**EXTRACTED ENTRIES**
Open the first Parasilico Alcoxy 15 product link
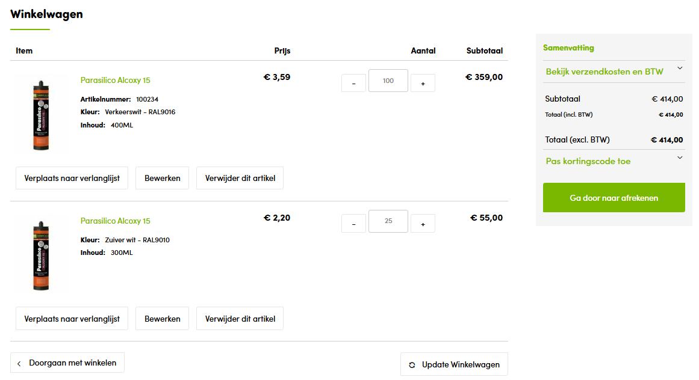The width and height of the screenshot is (699, 380). (x=115, y=80)
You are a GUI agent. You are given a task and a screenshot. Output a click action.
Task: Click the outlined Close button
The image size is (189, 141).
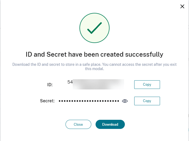pos(78,124)
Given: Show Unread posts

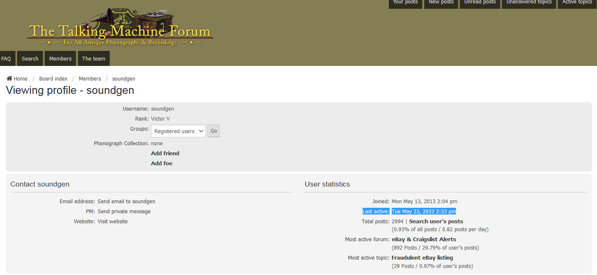Looking at the screenshot, I should (480, 3).
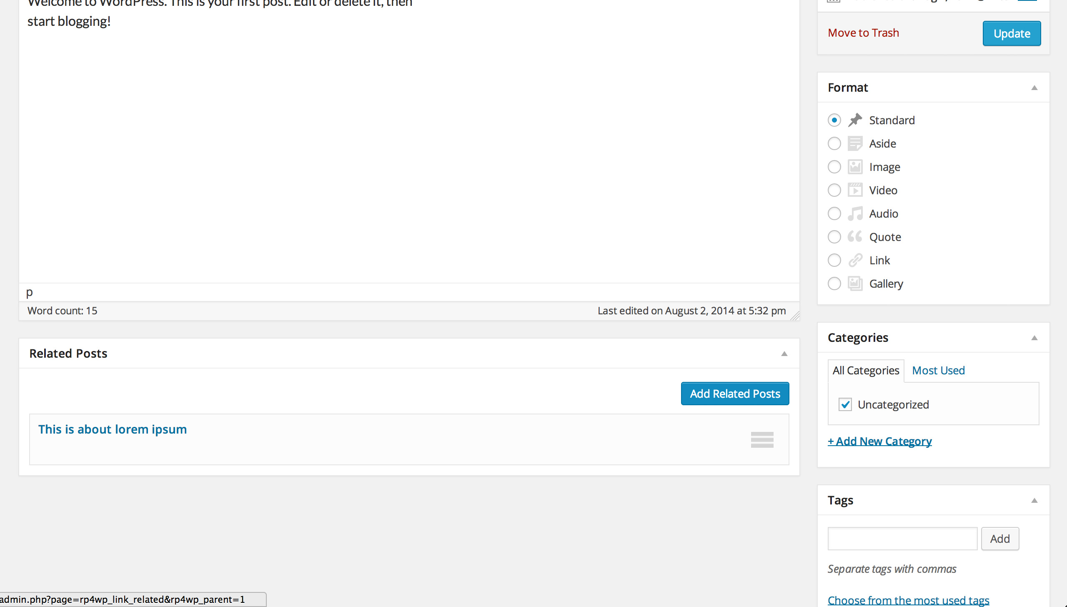Click the lorem ipsum related post icon
The image size is (1067, 607).
[762, 440]
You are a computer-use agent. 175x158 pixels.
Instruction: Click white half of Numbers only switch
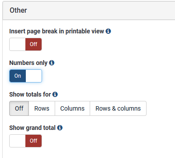(x=34, y=76)
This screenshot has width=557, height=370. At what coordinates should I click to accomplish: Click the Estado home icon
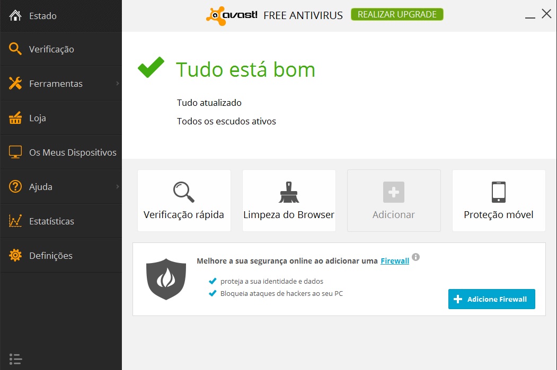pyautogui.click(x=15, y=15)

**EXERCISE DESCRIPTION**
Only the lines from the one holding "You are a computer-use agent. 175x158 pixels." to the last line of the entries above should be printed, exactly as they appear and with no pictures.

**OUTPUT OF THE EXERCISE**
You are a computer-use agent. 175x158 pixels.
Instruction: Click white half of Numbers only switch
(x=34, y=76)
This screenshot has width=557, height=370. At what coordinates should I click to accomplish: Click the Estado home icon
pyautogui.click(x=15, y=15)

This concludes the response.